Теперь, когда американские атомщики снова бросают вызов миру, начав, вопреки ясно выраженной воле миролюбивого человечества, новую серию ядерных взрывов над островом Рождества в Тихом океане, народы Советского Союза, социалистических стран, все прогрессивные люди земли гневно осуждают американских империалистов, готовящих самое страшное преступление против человечества — мировую термоядерную войну. Народы требуют прекратить это атомное безумие, навсегда запретить смертоносные ядерные испытания и заключить соглашение о всеобщем и полном разоружении. Только таким образом человечество будет избавлено от опасности истребительной ядерной войны.

Советские люди, несомненно, с интересом познакомятся с книгой Р. Юнга, выпускаемой на русском языке с незначительными сокращениями.

Часть первая. ПУСТОТА И ХАОС (1945).

КНИГА

1

На след Кадзуо М. меня натолкнул тюремный священник Ёсихару Тамаи, проживающий в доме под номером 33 с непропорционально узким фасадом по улице Итемэ Отэ-мати, всего лишь в нескольких шагах от того места, куда пришелся эпицентр взрыва атомной бомбы. Несмотря на напряженную работу, тюремный священник по возможности выкраивает время на то, чтобы отправлять службы в сверкающей чистотой, аккуратно выбеленной тюремной часовенке. Про этого священника, избравшего своим уделом нищету, люди говорят, что ему открываются души самых замкнутых и молчаливых прихожан. Поэтому мой друг и переводчик Уилли Тогаси, сопровождавший меня в скитаниях по Хиросиме, считал, что у священника Тамаи я, вероятно, найду ответ на вопрос, который до тех пор тщетно задавал, — на вопрос о том, какой отпечаток наложила катастрофа, разразившаяся в Хиросиме, на души тех, кто ее пережил.

Мы поднялись по узенькой лестнице в комнату священника. Узнав от переводчика, что именно меня интересовало, священник, порывшись в папке, извлек из нее длинное, уже несколько пожелтевшее от времени письмо, датированное 1955 годом, и развернул его на импровизированном столе, сколоченном из крышек каких-то ящиков, покрытых белым лаком.

— Письмо послано из местной тюрьмы, — сказал Тамаи, — но автор его не желал, чтобы это сразу бросалось в глаза. В графе «адрес отправителя» он указал не тюрьму, а только улицу и номер дома своего «жилища».

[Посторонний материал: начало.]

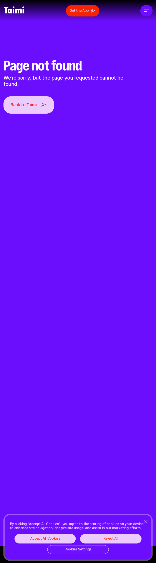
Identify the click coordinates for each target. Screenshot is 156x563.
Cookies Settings (78, 549)
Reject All (110, 539)
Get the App (83, 10)
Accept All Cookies (45, 539)
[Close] (146, 521)
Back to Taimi (28, 104)
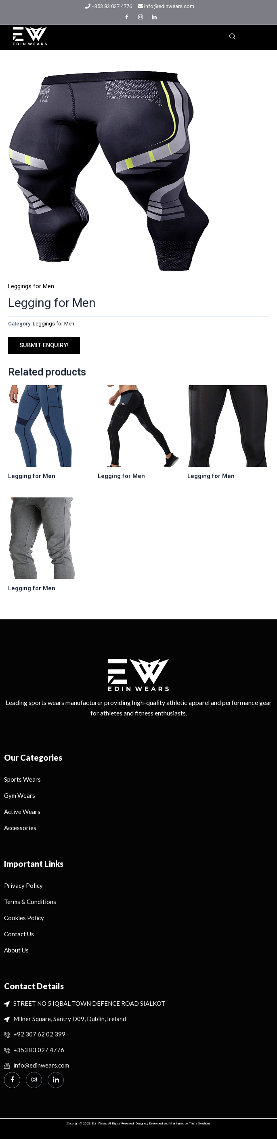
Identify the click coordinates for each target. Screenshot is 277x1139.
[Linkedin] (56, 1080)
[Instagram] (140, 17)
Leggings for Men (31, 286)
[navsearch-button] (232, 37)
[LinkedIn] (154, 17)
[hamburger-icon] (120, 37)
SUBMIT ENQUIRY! (44, 345)
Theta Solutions (199, 1123)
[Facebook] (127, 17)
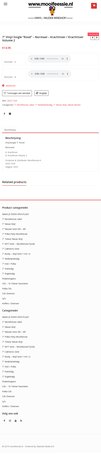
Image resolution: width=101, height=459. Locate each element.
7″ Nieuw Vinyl (8, 224)
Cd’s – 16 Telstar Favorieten (15, 283)
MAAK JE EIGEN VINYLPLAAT (15, 214)
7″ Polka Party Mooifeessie (14, 234)
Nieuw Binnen (74, 104)
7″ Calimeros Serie (10, 248)
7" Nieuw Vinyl (60, 104)
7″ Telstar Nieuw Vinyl (12, 239)
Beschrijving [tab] (10, 129)
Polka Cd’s (7, 288)
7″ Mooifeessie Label (12, 219)
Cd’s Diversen (8, 293)
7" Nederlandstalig (43, 104)
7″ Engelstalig (8, 273)
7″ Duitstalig (8, 268)
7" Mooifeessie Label (24, 104)
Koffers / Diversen (10, 303)
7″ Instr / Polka (9, 263)
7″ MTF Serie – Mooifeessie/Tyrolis (18, 243)
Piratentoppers (9, 278)
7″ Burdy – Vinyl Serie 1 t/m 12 (16, 253)
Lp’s (4, 298)
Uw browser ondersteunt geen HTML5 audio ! (49, 59)
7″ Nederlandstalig (10, 258)
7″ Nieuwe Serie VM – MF (14, 229)
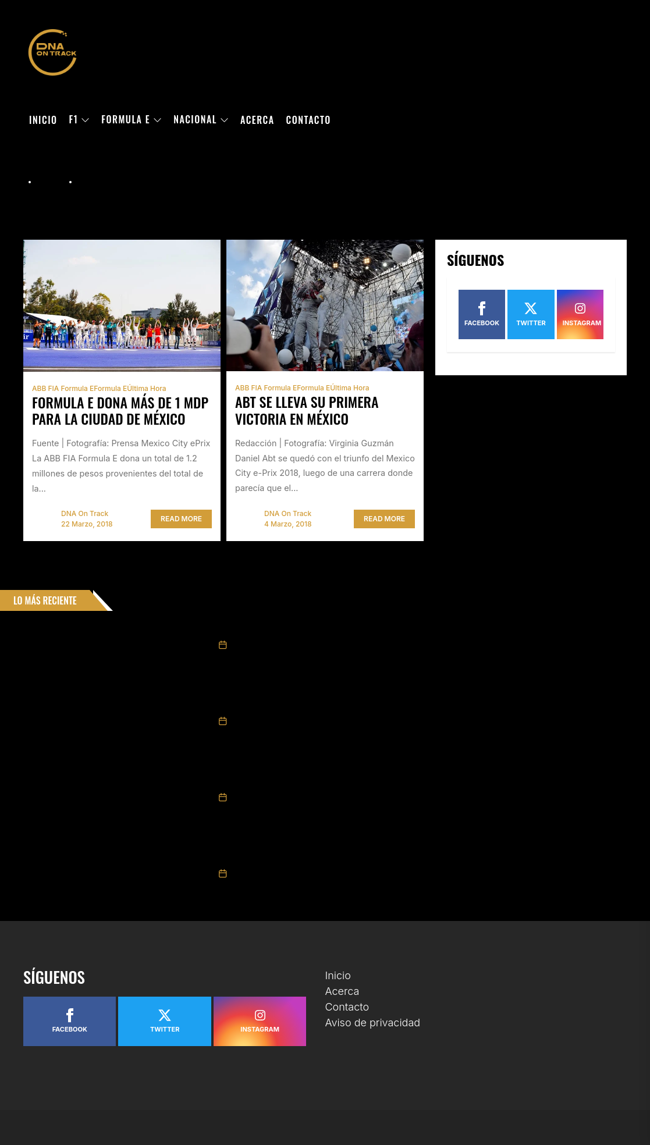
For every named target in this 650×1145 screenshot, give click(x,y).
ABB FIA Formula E (63, 388)
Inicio (43, 120)
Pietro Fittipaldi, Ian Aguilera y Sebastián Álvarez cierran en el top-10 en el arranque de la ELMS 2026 (413, 856)
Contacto (308, 120)
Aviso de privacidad (373, 1022)
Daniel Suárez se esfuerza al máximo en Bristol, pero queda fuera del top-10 (364, 780)
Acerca (257, 120)
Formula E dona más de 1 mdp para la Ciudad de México (120, 410)
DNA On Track (84, 513)
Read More (181, 518)
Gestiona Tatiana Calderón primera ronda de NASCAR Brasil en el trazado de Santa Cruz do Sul (400, 704)
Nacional (201, 119)
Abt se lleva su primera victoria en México (306, 410)
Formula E (131, 119)
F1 (79, 119)
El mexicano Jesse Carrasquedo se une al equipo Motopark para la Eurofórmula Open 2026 (392, 627)
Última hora (146, 388)
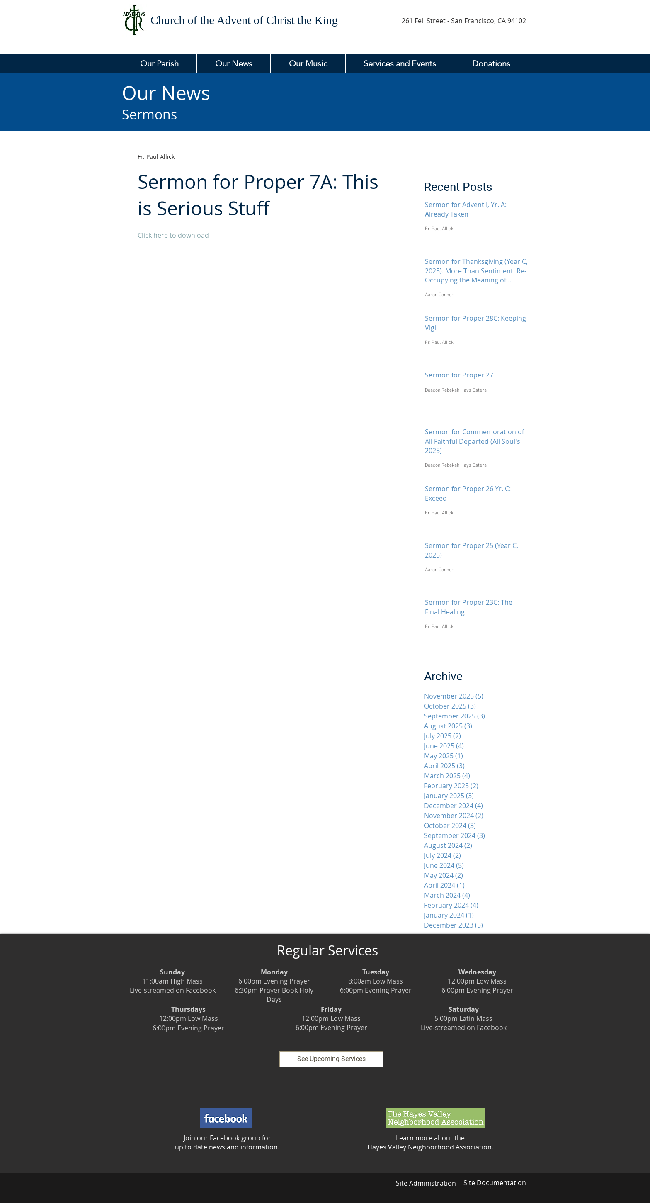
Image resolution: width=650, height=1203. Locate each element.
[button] (159, 63)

Первую часть письма, где автор извинялся за долгое молчание, объясняя его тем, что он, как все заключенные, переболел заразной болезнью глаз, мой друг перевел почти без запинки. Но потом вдруг смутился.

— В чем дело, Уилли? — спросил я. В ответ переводчик сконфуженно улыбнулся.

— Этот парень пишет не очень-то лестные слова…

— По чьему адресу?

— В сущности, он обращается к миссис Рузвельт.

— А какое он имеет отношение к миссис Рузвельт?

— Очевидно, он писал это письмо как раз в то время, когда она гостила в Хиросиме. Я и сам припоминаю, что она довольно пространно разъясняла, почему американцы сбросили атомную бомбу.

Я настоял на том, чтобы Тогаси — пусть это ему и неприятно — продолжал переводить. Как и всех людей с Запада, приезжающих в Хиросиму, меня поразило на первых порах, что население этого города, так тяжело пострадавшее, казалось, быстро преодолело чувство ненависти. Но было ли такое поведение искренним? Наконец-то мне удастся заглянуть за «занавес вежливости».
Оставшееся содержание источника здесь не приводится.